La chiamano la “buona scuola” ma, come tutti gli slogan, anche questo finisce per essere incellofanato nella vetrina dei luoghi comuni.

Poi, però, la dura e pratica realtà di ogni giorno mette quella scuola, che ancora non si sa se è buona o no, alla prova dei fatti. E la scuola regge, come un pilastro della società.
A Nardò si racconta la storia di questo ragazzo del “Moccia”. Per lui, come per tanti, ci sono difficoltà. Ma alcune sono veramente insormontabili già in partenza, se il “divide” non è solo digital.
Tutto inizia dopo la chiusura delle scuole. I ragazzi si organizzano per studiare da casa e la scuola le piattaforme più adeguate al caso. Si va Argo a Bsmart, dal classico Skype per le videoconferenze a Zoom meeting. Ognuno, insomma, fa la sua parte. Ma non tutti hanno il computer per vari motivi: chi non lo usa proprio in casa, e chi non se lo può permettere. Uno studente, infatti, si è trovato in questa situazione con l’aggravante di avere un vecchio telefonino con la linea Internet limitata e… barcollante. Impossibile per lui restare al passo con gli altri e perfino con l’insegnante che la scuola ha dedicato esclusivamente a lui.

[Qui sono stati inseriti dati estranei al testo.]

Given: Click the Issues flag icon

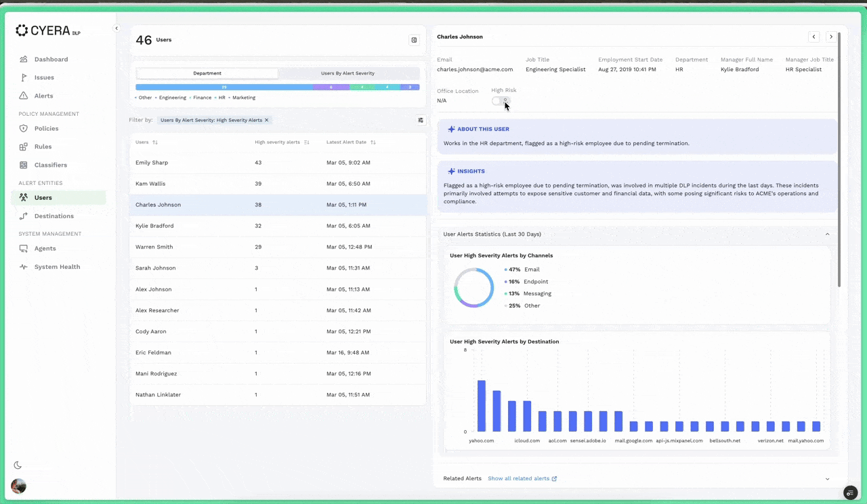Looking at the screenshot, I should [24, 78].
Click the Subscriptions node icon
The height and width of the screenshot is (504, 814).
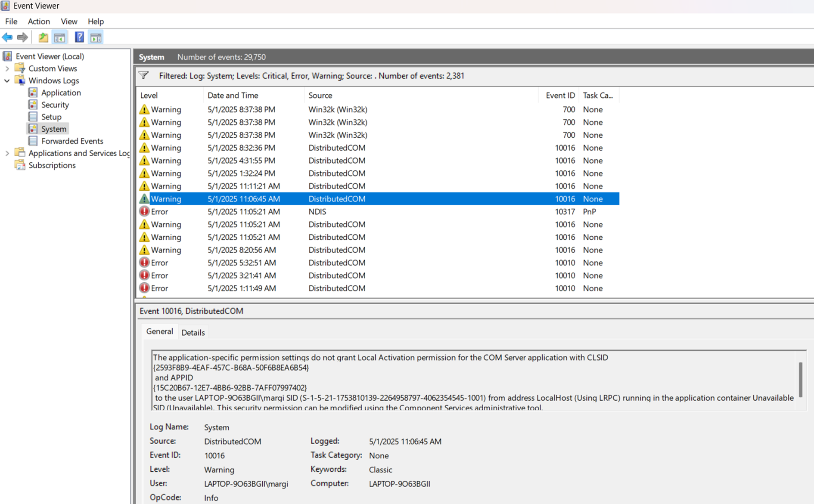click(x=20, y=165)
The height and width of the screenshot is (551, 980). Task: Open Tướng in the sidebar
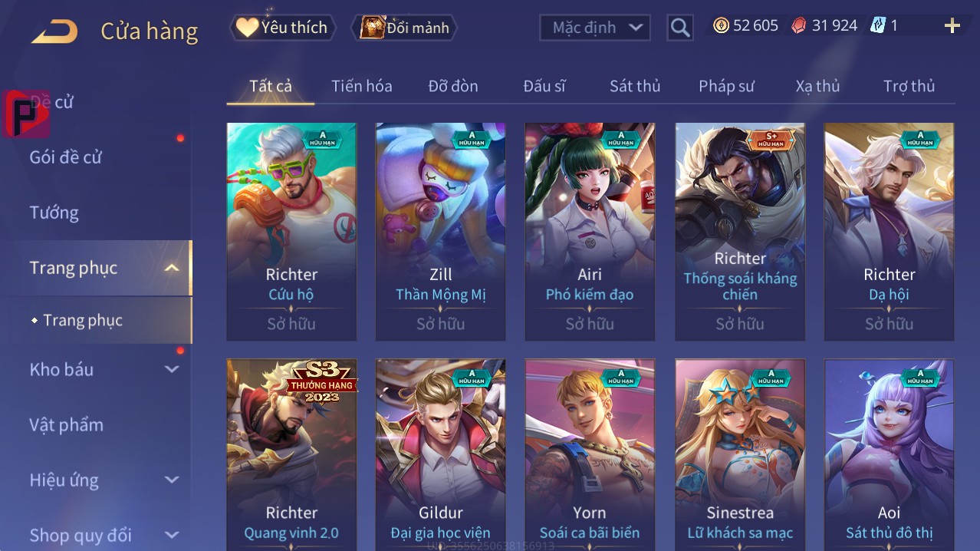coord(54,213)
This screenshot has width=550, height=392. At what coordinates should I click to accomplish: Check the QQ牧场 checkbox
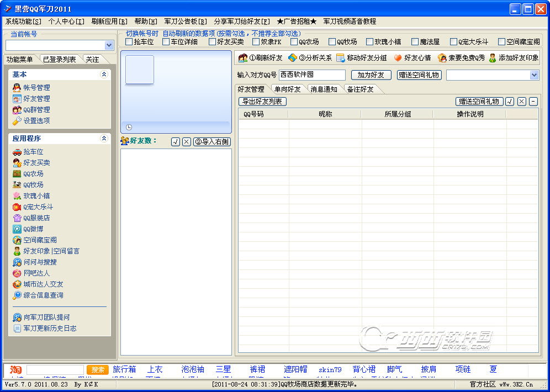pyautogui.click(x=332, y=42)
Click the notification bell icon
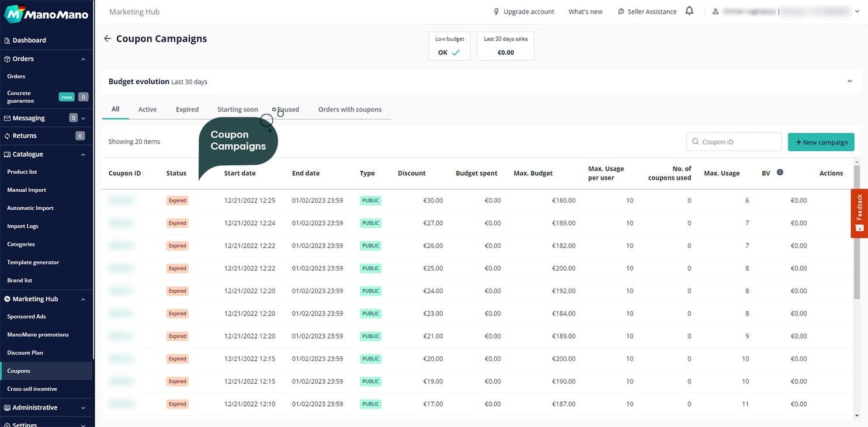 click(689, 11)
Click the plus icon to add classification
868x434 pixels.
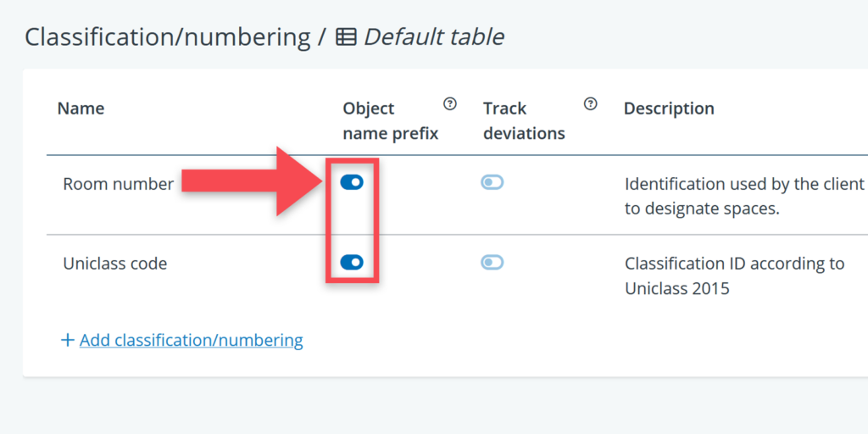[68, 340]
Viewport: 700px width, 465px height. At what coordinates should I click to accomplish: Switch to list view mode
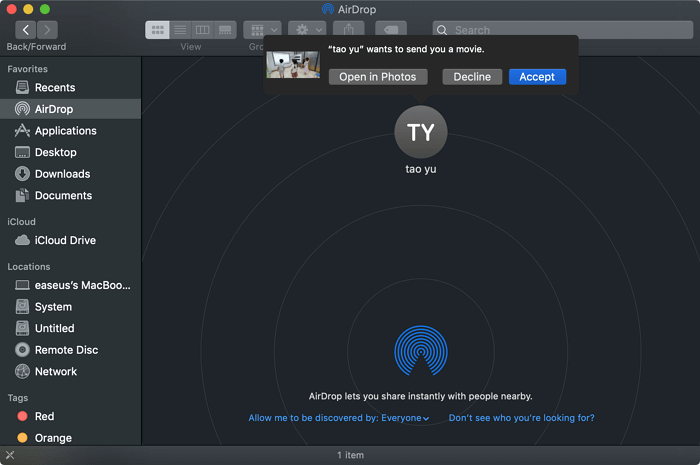(180, 30)
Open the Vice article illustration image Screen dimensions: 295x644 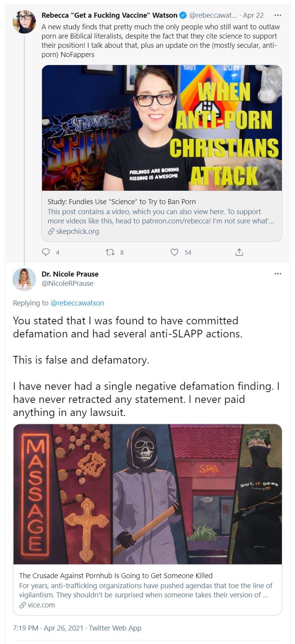147,494
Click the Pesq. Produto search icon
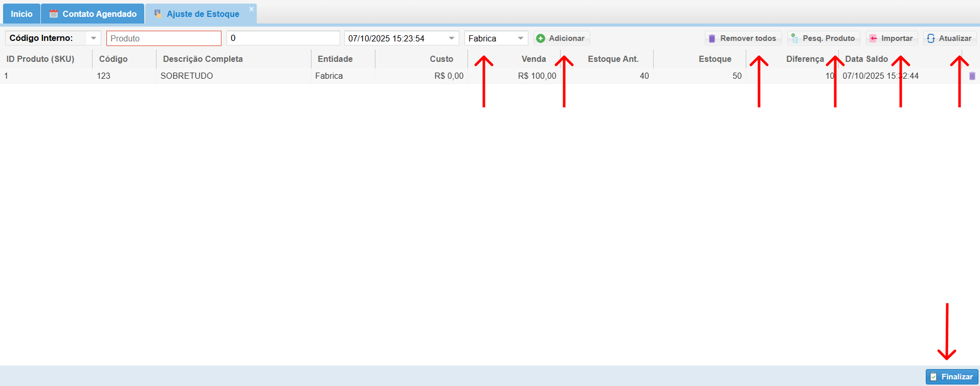The image size is (980, 386). pos(794,38)
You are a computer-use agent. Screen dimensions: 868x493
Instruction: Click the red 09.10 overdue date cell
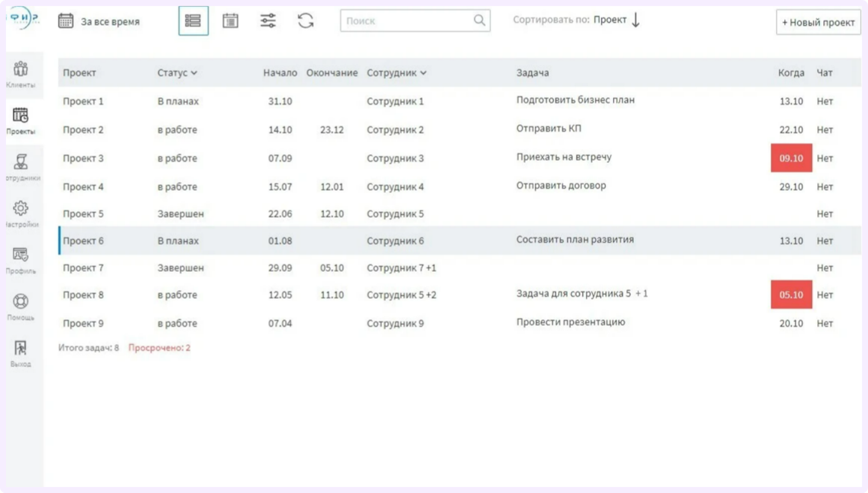point(791,158)
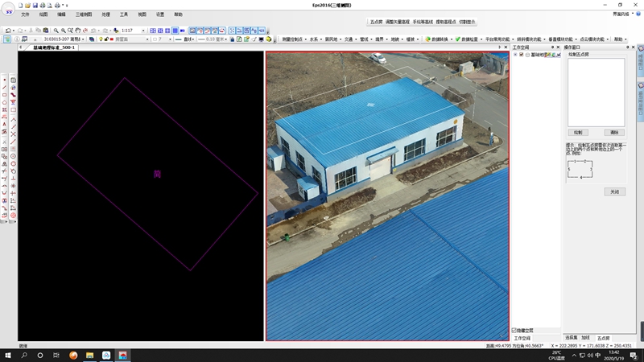Image resolution: width=644 pixels, height=362 pixels.
Task: Click the 关闭 button in operation panel
Action: (615, 191)
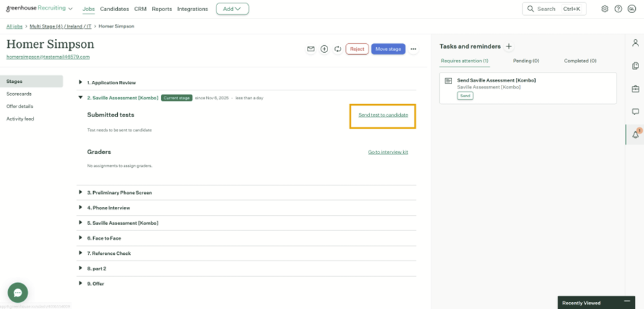644x309 pixels.
Task: Click the circled plus icon beside envelope
Action: point(324,49)
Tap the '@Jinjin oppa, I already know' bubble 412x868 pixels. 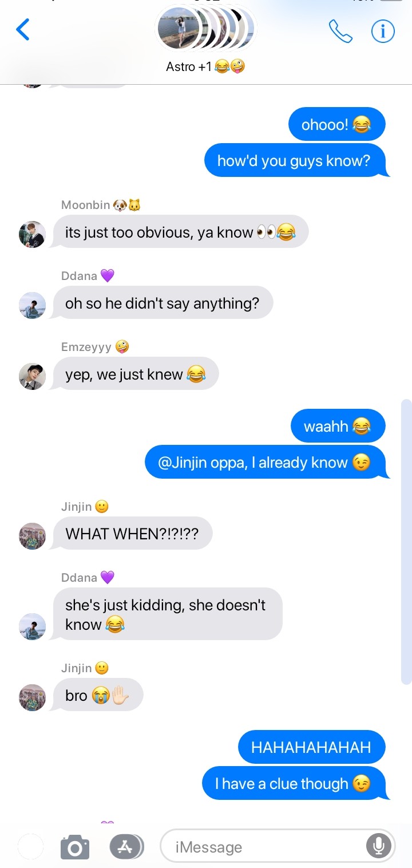point(266,462)
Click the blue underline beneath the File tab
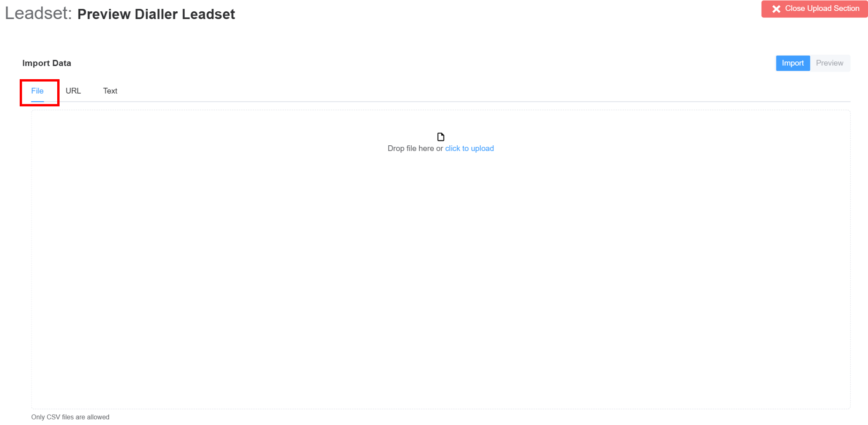The height and width of the screenshot is (425, 868). point(38,101)
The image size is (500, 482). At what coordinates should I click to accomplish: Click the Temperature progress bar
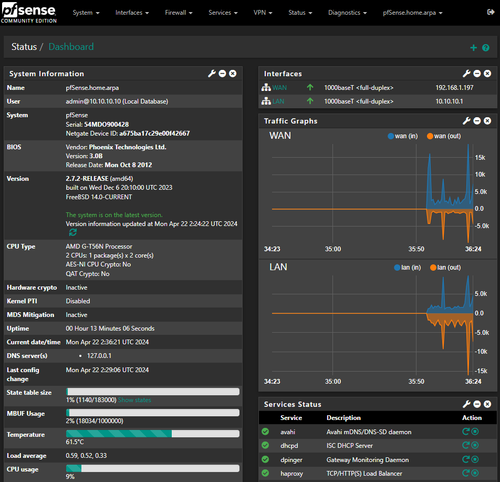point(153,433)
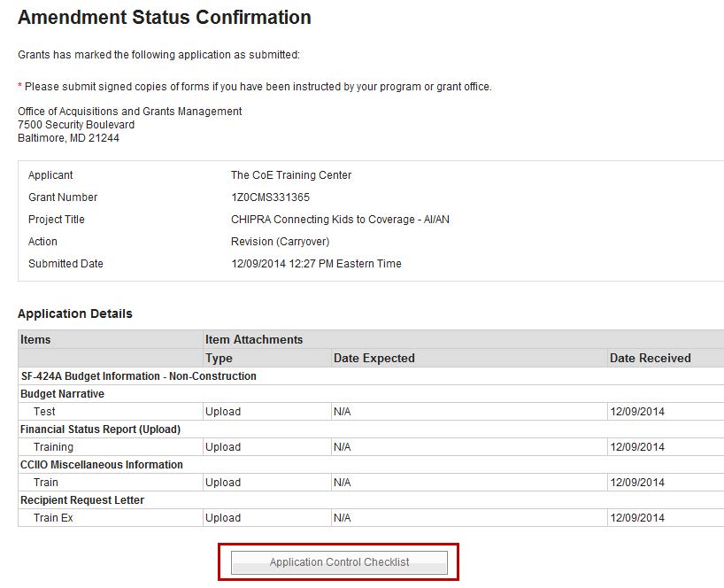The width and height of the screenshot is (724, 588).
Task: Click the Train item under CCIIO Miscellaneous Information
Action: pos(46,483)
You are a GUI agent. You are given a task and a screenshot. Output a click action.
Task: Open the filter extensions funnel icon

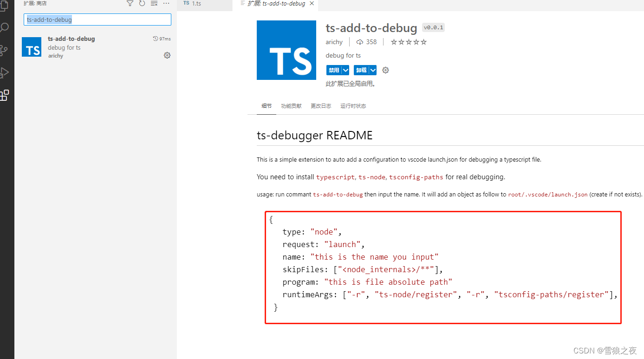[130, 3]
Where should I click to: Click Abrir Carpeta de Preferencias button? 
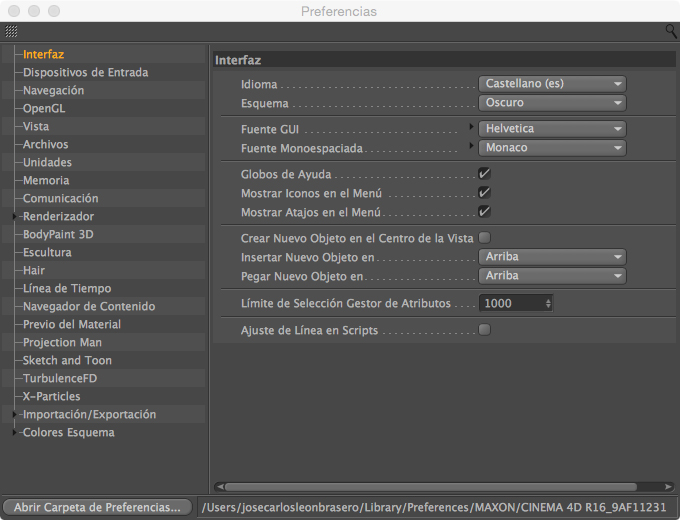[98, 507]
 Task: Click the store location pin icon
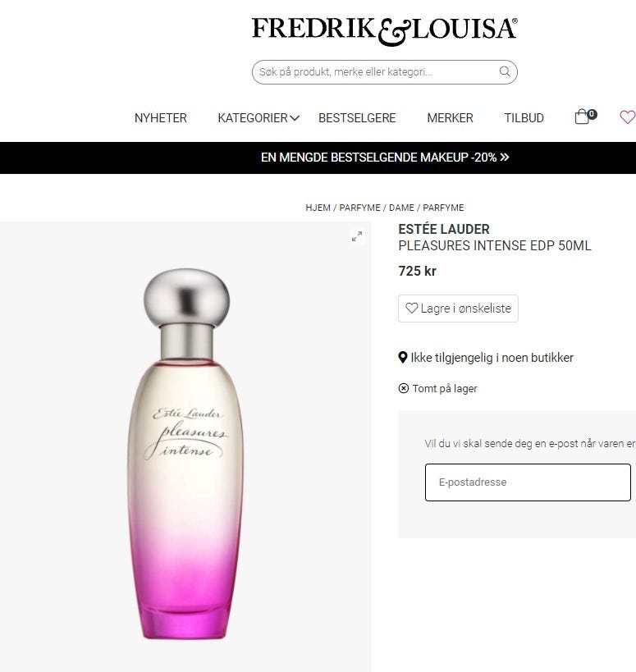[402, 358]
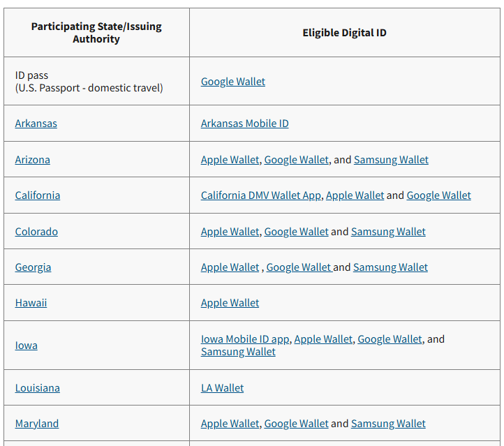504x446 pixels.
Task: Click Samsung Wallet link in Arizona row
Action: [x=391, y=160]
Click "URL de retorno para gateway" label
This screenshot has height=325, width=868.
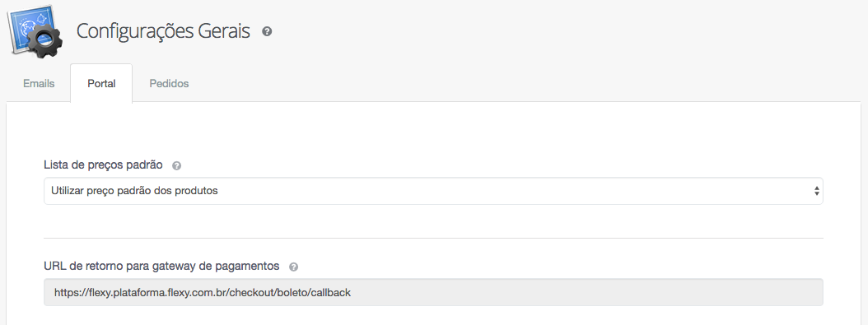[x=161, y=266]
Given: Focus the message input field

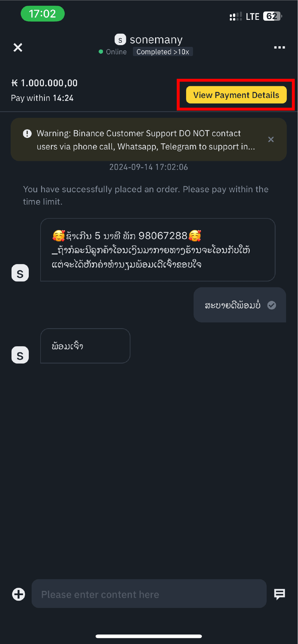Looking at the screenshot, I should pyautogui.click(x=149, y=594).
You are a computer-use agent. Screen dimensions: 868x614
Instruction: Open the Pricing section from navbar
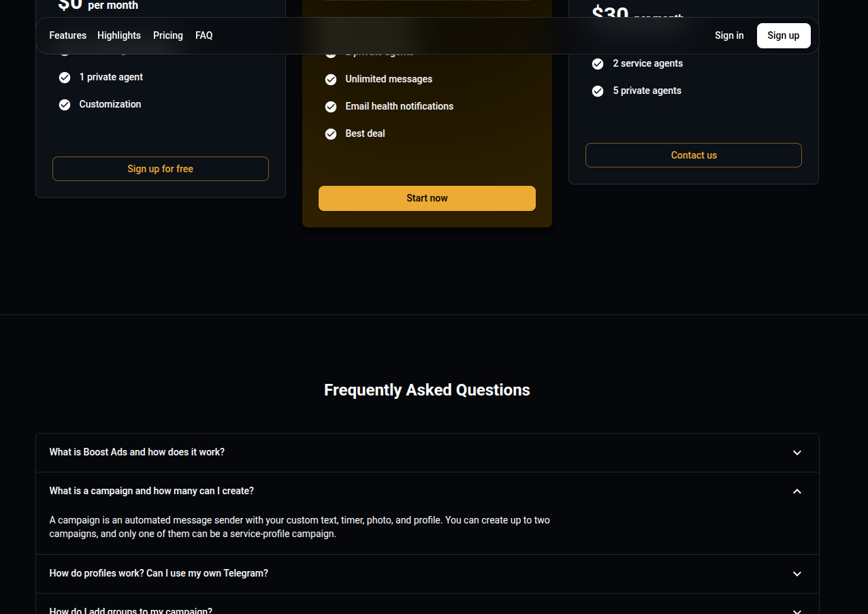click(167, 35)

Immediato il “pronto soccorso” della dirigenza scolastica. L’insegnante, infatti, ha chiesto aiuto alla vicaria Simonetta Rescio che, a sua volta, con il placet della dirigente Maria Rosaria Però, ha autorizzato la famiglia dello studente a prelevare un computer di ultima generazione dalla scuola, perfettamente efficiente, per installarlo in casa del ragazzo.
Per altro questo giovane è veramente speciale, come annota la vice Simonetta Rescio, perché nel laboratorio di informatica lavora molto bene e con profitto. Eccome se lavora! “Questi ragazzi hanno la precedenza su tutto – spiega l’insegnante – e non ne abbiamo tanti di studenti speciali. Il filo sottile che li separa dai ragazzi “diversi” da loro lo abbiamo spezzato da tanti anni perché la nostra è una didattica davvero inclusiva e deve rimanere così anche nella Dad, la didattica a distanza. Non so come faremo ma ce la faremo”. I fatti però, come si è già detto, nell’emergenza superano parole ed intenzioni e non sono slogan “incellofanati”. Restano tali. Come il portatile prontamente consegnato e collegato nell’abitazione del giovane che, ora, ha un filo molto più solido grazie al quale si collega con l’insegnante ed i suoi amici. Perché la scuola è tornata ad essere, nuovamente, parte della sua vita.